Crash recovery is not "start over" and not "guess." It is: load the journal, fold it into state, find the frontier (highest completed seq), and re-enter the loop at the next step. The subtle case is a journal that ends with an intended-but-unconfirmed tool call — the process died between "I will call refund()" and recording its result.
# runtime/resume.py def resume(run_id): st = load_state(run_id) if st.pending_call: # intent logged, result not # DO NOT blindly re-run: reconcile via idempotency key res = tool_status(st.pending_call.idem_key) if res is None: # provably never happened res = execute(st.pending_call) record(run_id, st.seq + 1, "OBS", res) return continue_loop(load_state(run_id))
The dangerous bug is a resume that re-issues a side-effecting call because its result was not journaled. Durable state without idempotency keys turns every crash into a duplicate action. The two essays are a single design: journal-before-effect plus idempotent-effect is the contract.
Redeploys are crashes you schedule — design for them.
The most common "crash" in production is your own deploy. Treat in-flight runs as a first-class migration problem. Three workable strategies, in order of preference:
- Drain: stop scheduling new runs, let in-flight ones reach a checkpoint boundary, then redeploy. Cleanest; needs bounded step latency and a max-drain timeout after which you fall back to resume.
- Checkpoint-and-resume: the journal already makes any pod fungible. New code picks up the run via
resume(). Requires the journal schema to be forward/backward compatible across the deploy window. - Version-pin the run: a run started under prompt/model version
v7resumes underv7, not whatever just shipped — otherwise the agent's "memory" and its current brain disagree (seerollout-and-versioning).

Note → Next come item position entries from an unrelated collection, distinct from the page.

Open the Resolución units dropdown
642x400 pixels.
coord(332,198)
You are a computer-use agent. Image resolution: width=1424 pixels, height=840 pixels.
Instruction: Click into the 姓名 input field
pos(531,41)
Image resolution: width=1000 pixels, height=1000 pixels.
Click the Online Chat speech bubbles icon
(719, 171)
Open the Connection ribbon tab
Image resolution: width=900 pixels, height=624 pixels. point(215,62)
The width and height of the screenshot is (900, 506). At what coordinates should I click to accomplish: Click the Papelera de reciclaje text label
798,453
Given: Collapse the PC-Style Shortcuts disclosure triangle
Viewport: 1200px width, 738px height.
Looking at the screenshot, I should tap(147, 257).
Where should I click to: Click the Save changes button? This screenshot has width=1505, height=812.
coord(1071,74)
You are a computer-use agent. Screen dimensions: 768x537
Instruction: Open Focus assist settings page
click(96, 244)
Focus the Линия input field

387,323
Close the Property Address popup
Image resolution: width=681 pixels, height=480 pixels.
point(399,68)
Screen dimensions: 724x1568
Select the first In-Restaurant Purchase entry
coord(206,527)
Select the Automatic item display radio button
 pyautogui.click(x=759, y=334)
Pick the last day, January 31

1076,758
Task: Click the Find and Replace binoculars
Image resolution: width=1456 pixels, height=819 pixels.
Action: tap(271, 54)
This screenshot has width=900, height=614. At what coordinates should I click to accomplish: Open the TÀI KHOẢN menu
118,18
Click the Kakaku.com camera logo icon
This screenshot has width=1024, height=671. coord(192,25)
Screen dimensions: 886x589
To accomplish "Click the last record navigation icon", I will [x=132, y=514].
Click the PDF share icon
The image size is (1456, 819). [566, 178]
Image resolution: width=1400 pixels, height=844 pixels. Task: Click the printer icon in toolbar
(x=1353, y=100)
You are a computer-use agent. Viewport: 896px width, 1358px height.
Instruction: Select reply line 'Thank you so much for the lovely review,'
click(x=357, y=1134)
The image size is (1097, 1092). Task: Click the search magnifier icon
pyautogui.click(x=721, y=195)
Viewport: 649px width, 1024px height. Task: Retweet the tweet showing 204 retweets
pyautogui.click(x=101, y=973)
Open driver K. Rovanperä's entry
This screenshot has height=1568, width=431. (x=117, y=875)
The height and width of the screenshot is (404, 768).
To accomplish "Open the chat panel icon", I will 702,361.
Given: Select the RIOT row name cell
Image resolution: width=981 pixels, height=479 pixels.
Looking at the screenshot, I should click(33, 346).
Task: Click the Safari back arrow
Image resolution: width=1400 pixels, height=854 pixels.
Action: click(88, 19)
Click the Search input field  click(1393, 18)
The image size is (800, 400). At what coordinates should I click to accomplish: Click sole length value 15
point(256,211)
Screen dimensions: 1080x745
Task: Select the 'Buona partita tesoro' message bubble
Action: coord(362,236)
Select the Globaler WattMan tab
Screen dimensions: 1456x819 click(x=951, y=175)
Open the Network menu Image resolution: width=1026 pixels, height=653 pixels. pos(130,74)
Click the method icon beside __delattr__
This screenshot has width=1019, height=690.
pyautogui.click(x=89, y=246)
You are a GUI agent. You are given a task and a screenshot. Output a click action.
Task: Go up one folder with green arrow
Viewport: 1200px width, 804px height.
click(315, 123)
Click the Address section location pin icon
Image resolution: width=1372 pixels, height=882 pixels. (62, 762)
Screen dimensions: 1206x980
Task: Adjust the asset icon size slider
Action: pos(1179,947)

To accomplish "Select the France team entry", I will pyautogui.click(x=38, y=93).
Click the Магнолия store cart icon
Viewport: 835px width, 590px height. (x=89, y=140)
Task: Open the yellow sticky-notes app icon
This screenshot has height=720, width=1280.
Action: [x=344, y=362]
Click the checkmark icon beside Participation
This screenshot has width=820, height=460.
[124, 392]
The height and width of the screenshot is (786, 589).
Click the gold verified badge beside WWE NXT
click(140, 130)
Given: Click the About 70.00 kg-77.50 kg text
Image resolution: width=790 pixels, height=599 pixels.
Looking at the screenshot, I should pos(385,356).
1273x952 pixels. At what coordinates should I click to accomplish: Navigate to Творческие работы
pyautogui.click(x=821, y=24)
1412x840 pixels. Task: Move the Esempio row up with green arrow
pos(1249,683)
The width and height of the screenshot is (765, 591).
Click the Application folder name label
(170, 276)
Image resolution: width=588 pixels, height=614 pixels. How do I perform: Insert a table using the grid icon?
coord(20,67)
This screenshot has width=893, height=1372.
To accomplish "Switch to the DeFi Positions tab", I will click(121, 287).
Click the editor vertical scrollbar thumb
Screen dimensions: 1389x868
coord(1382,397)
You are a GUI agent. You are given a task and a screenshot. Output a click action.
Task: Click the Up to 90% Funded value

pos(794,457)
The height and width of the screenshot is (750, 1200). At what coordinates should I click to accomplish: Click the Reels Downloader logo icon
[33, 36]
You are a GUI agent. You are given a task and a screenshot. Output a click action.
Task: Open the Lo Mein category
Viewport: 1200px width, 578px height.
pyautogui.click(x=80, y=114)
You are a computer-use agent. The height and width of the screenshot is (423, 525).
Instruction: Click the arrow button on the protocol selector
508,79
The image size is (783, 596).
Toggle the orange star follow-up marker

When durable execution is overkill.
Not every agent needs an event-sourced runtime. A sub-30-second, read-only, single-tool agent (a RAG question-answerer) can be a plain stateless request: if it dies, the user retries, nothing was written, nobody is double-charged. The machinery here earns its keep precisely when loops are long, side-effecting, or expensive to restart. Adopting Temporal-grade durability for a 5-second classifier is cargo-culting; skipping it for a multi-hour agent that moves money is negligence. Durability cost should track the cost of losing the run, not the sophistication of the framework you admire.